The desired functionality is to somehow have an umbrella table that would join together (in the SQL sense, i.e. to merge the rows of multiple tables on some common columns) multiple otherwise unrelated tables. The intention being to:
- Aggregate all rows from multiple tables into a view that presents the row values for the common set of columns.
- Considering this view of the rows as a more abstract or generalized table, to reference this table within formulas and lookups.
This has been previously discussed here:
wherein @Federico_Stefanato proposes to extend an initial parent table with subtables “that only define the differences needed to be tracked.” (see the “Proposed approaches” section below for a review of this approach).
Proposed approach is quite similar, but is more bottom-up and data-centric. Rather than create tables to be extended (which implicitly creates the concepts of table type and inheritance), I would create a table that joins together the rows of other specified tables. This more abstract parent table would have only the common columns among all of the specified or “child” tables, and would act as a view of the rows of the specified tables projected on those common columns. You could change the set of common columns by changing the columns on one of the child tables, or adding a new column to each child table.
The table itself would be read-only; adding new rows directly to this parent table, modifying columns types and settings, and modifying existing rows would all be impossible.
Under the hood, this would simply be a unidirectionally synced join of the specified tables on the common columns (would need to determine the intersection of the columns and column types of all specified tables).
The UX would be to leverage the same table creation menu, but simply allow selecting multiple existing tables (with the option to change this selection later on). This would create a new multi-view (or some other catchy name) of those specified tables, that can be referenced in formulas and behaves like any other table (with the exception of being read-only in all contexts.)
There is a good use case explained in the discussion linked previously.
Mine specifically was to consider rows in multiple unrelated tables as events. For example, I had a
Exams tables. All of them had a
Start date time, an
End date time, a
Name, as they are each collections of types of events with their own unique concerns and additional columns. I wanted to render these tables in a unified calendar.

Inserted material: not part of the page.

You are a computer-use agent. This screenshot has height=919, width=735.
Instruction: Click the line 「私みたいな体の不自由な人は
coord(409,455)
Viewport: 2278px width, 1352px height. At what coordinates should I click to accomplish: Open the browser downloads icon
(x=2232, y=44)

Federico’s approach proposes a more top-down way (similar to many OOP programming languages out there) of doing things, where a general base or parent table (type) is declared and then more specific sub tables (types) are declared that extend it. IMO, I find it unnecessary to pre-emptively declare the extension relationship between tables at creation time. What happens if you want to make an existing table extend another one? (even if you add an alternative UI to accomplish this, the semantics of making an existing table extend another is unclear to non-programmers.) I also find it goes against the design flows in Coda, where data is first created then processed (for example, having to create a table type for a lookup column and then create the table to be looked up would also feel weird). Ultimately, both approaches are essentially two sides of the same coin, and differ mostly in how they are framed upon creating the relationships.

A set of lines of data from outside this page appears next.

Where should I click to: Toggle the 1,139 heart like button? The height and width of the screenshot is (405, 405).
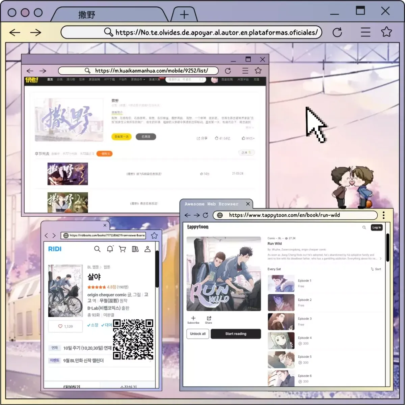[x=65, y=326]
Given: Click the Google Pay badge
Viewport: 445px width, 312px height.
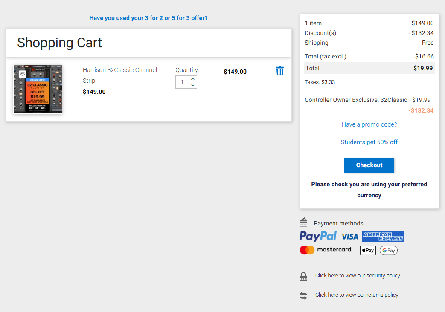Looking at the screenshot, I should 389,251.
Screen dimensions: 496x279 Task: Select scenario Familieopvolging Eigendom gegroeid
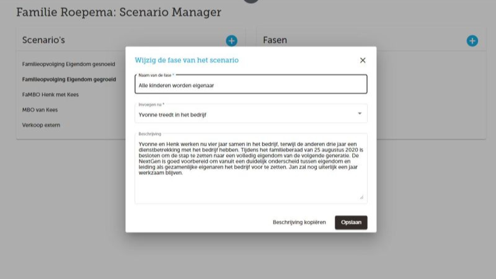[x=69, y=79]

This is likely the biggest issue as there is no clear decision that intuitively follows from the design. I think naively columns should only be considered common if they have the same name and exactly the same type in all specified child tables. There could be some leeway for example in different types of dates or numbers being coerced to the most general type.

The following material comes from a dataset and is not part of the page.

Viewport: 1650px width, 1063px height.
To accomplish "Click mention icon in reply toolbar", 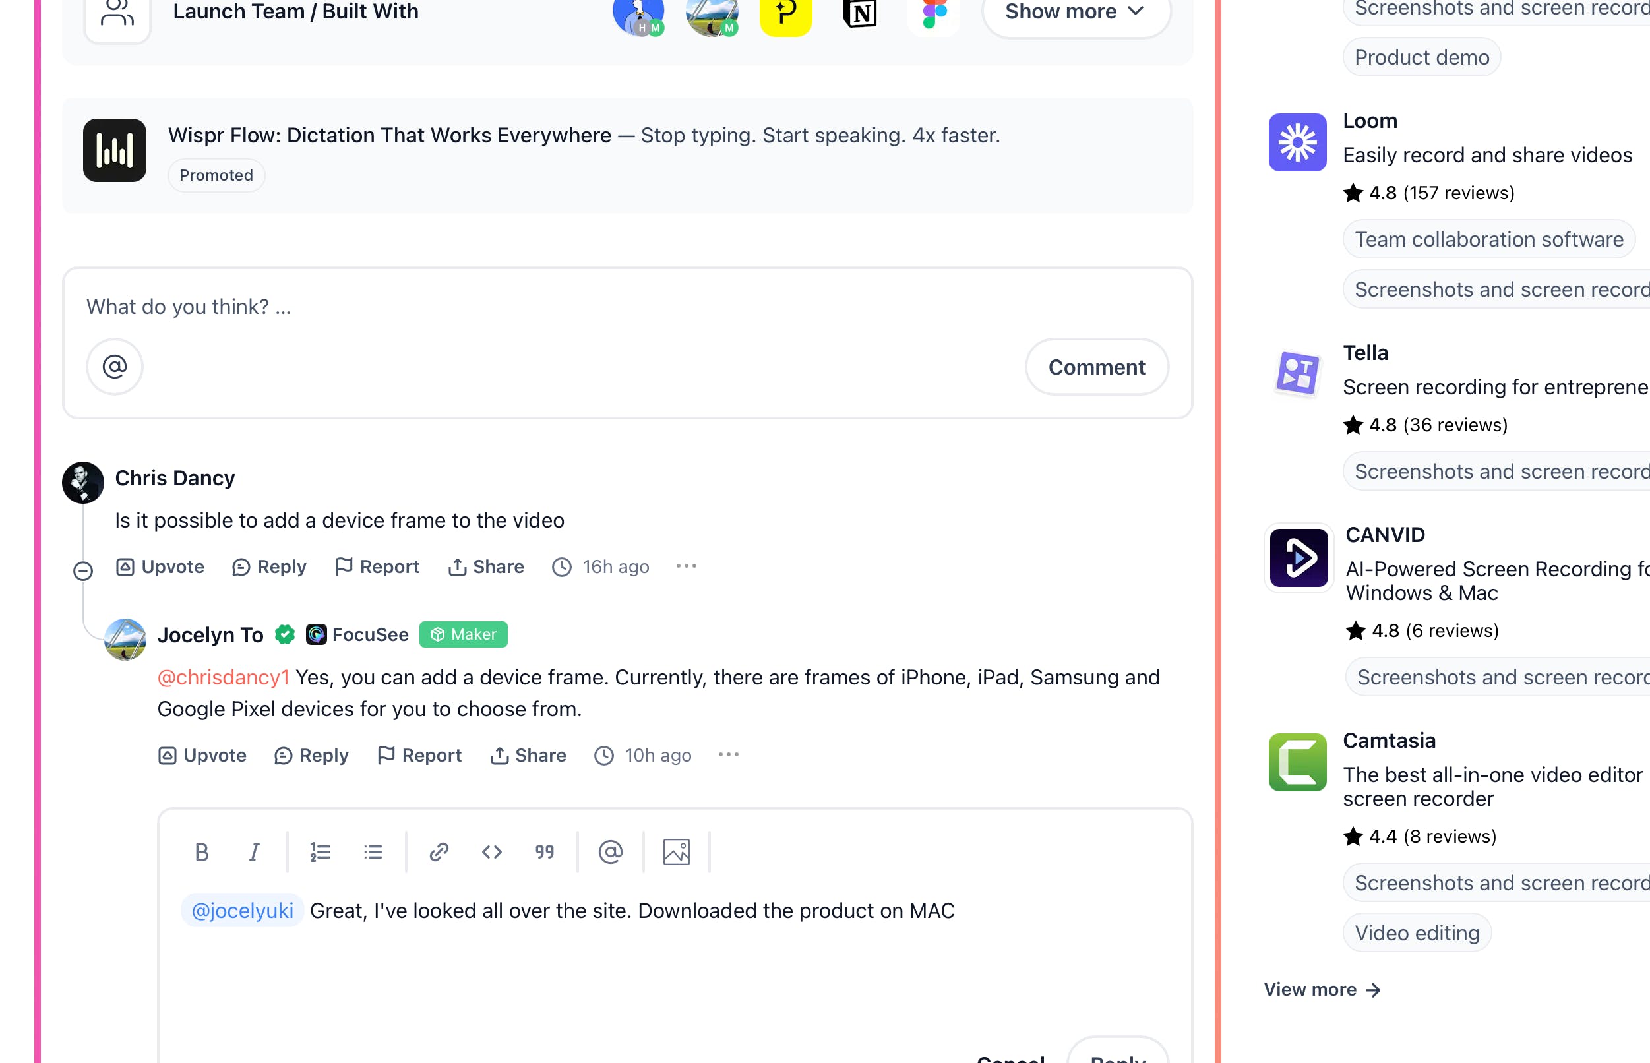I will [610, 852].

There is also the concern that columns on the parent table cannot be directly edited (adding a formula or changing a setting) as that would mean that there would be columns that are imposed onto the child tables (would need to be only editable on the parent table). IMO this is also too complex so I would not include it.
It should be impossible to add new rows directly to the parent table, as this introduces more complexity (the parent table becomes a concrete type that can have its own rows, as opposed to only show rows from the specified child tables, which comes with a whole new set of decisions). Also it can easily be accomplished by creating another table, with the same shape as the parent table (same columns and column types) and then simply making it another specified child of the parent table.
It might be possible to add columns to the parent table, that are automatically added to the children tables. Settings on the parent table column are simply copied over into the new column in the child tables, but can be replaced individually in each child table. Ultimately this would just be a shortcut to adding the column directly to each child table, and introduces other complications, so it is not necessary.
There would be a simple way to distinguish the joined rows by simply having a
Type column common to each child table, that would be a select list with the names of each child tables as options (and an appropriate value for new rows). There could be an argument for having this column be automatically created and managed in the parent table.
There should be some way to navigate to the full row in the specified child table from the row in the parent table (not in formulas, but through the UI). Could be as simple as a link in the full screen view of that rows like “See full row in [Child table name] table”.